This is part 35 of a series of articles featuring the book Beyond Connecting the Dots, Modeling for Meaningful Results.
The three distinctions just presented—deterministic vs. stochastic, mechanistic vs. statistical, aggregated vs. disaggregated—can be used to classify models. We can even use them to classify the models we have discussed in this interactive learning environment (ILE). Most of our models would be classified as deterministic (random chance is generally not explicitly incorporated in these models), mechanistic (we generally assume mechanisms rather than estimating dependencies from data), and highly aggregated (the agent based models are an exception).
There are many nuances to these broad distinctions (e.g., the type of statistical techniques used for a statistical model). Many other distinctions can be made between model implementations such as, for example, the programming language or software that was used to implement the model. These distinctions and technical choices are important when constructing a model, however, what is of key importance is the utility of the model for fulfilling a specific goal.
Technical details matter—they can affect maintainability and other factors—but they are of secondary interest to the adequacy of a model in fulfilling its main purpose. It would make as little sense to say a model was fundamentally bad because it was written in a relatively ancient programming language such as Fortran, as it would to say a model was fundamentally bad because it was, for instance, deterministic. Let’s look back at Box’s quote at the beginning of this chapter. We know all models are wrong, what we should really care about is their utility in meeting a specific task.
So rather than using the aforementioned technical classifications to discuss models, we think it is more useful to base our discussions of models on the model’s driving purpose. This allows us to leave behind relatively mundane technical and implementation details to focus on what we really care about. Among the many different reasons for building models, they all boil down basically to three broad purposes displayed in Figure 1: prediction, inference, and narrative.
Prediction: Models used for prediction are the most straightforward. They attempt to forecast an outcome given information about variables that may influence that outcome. A weather forecast is an example of a model used for prediction. Likewise, when you apply for a credit card, the bank runs a predictive model to determine your risk of not paying them back and defaulting. Life insurance companies use a model that predicts how long an applicant is expected to live. The results determine the premium charged. All these models take in data (the current temperature for the weather forecast, the amount of money in your bank account for your risk of default, your age for the life insurance application) and apply various forms of analysis to generate a prediction of the outcome.
Inference: Models used for inference are most common in academic research.
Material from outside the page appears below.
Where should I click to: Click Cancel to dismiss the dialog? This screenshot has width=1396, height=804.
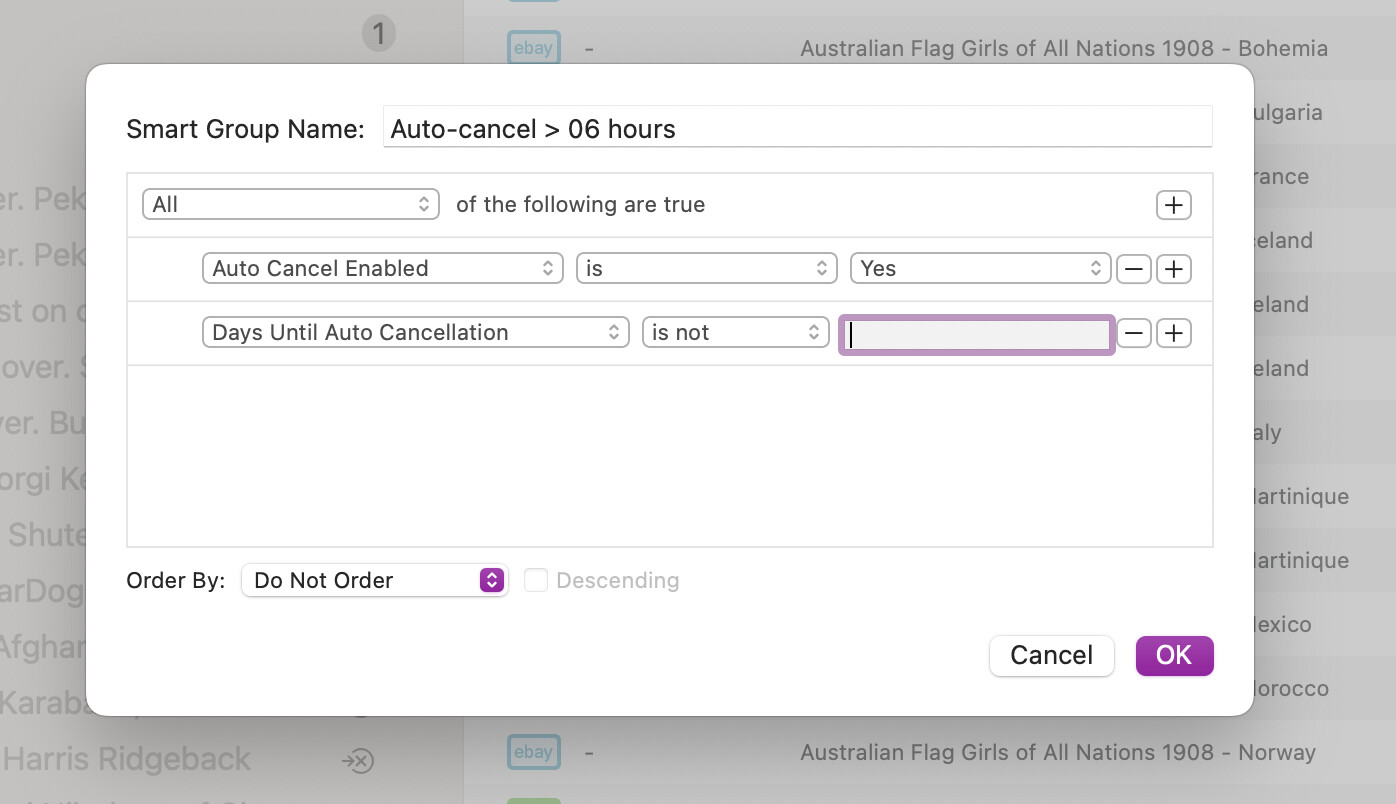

Often, academic research questions distill down to this simple template: “Does X affect Y?” These are inferential questions1. As an example, a researcher may make a hypothesis statement such as, “The wealthier a high-school student’s family, the higher the student’s test scores will be”. The researcher may then build a model to test the validity of this hypothesis. The model’s results will generally be phrased in terms of a p value indicating the statistical significance of the evidence in support of the hypothesis.
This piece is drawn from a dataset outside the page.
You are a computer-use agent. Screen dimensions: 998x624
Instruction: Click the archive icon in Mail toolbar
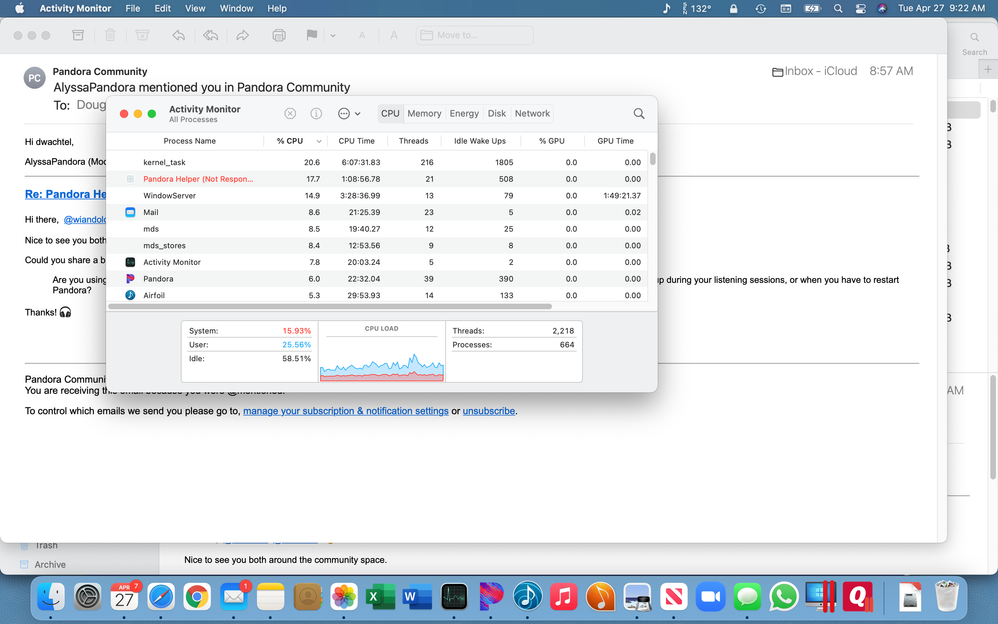(78, 35)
Narrative: Models are often used to tell a persuasive story. When the Obama administration wanted to persuade lawmakers and the public to support their economic stimulus, they famously published the graph shown in Figure 2. A great deal of complex modeling and mathematics surely went into constructing this figure. However, its core purpose was to tell the nation a story: Things are going to be bad, but the recovery plan will make them less so. Such stories are at the heart of narrative models. We will return to this figure later and discuss why it is not really a predictive model despite it generating predictions.
All models can be classified in terms of these three primary purposes. We will see how useful it is to discuss modeling projects in this manner2.
|Classify each of these modeling tasks as primarily prediction, inference, or narrative tasks:
Next edition: Models and Truth: The Strange Case of Inference.
Header image source: Beyond Connecting the Dots.
- Predictions are also inferential results, but we prefer to discuss prediction and more hypothesis-testing types of inference separately. This distinction makes our understanding of modeling clearer. ↩
- And we strongly recommend doing so. It is important to clearly define the purpose at the start of a project. The techniques used and data required depend significantly on the model’s overall purpose. To be very clear, it is important to clarify at the outset whether your primary goal is to use a model for prediction or for narrative. Many modeling projects may attempt to do both only to find themselves with a model that does neither. ↩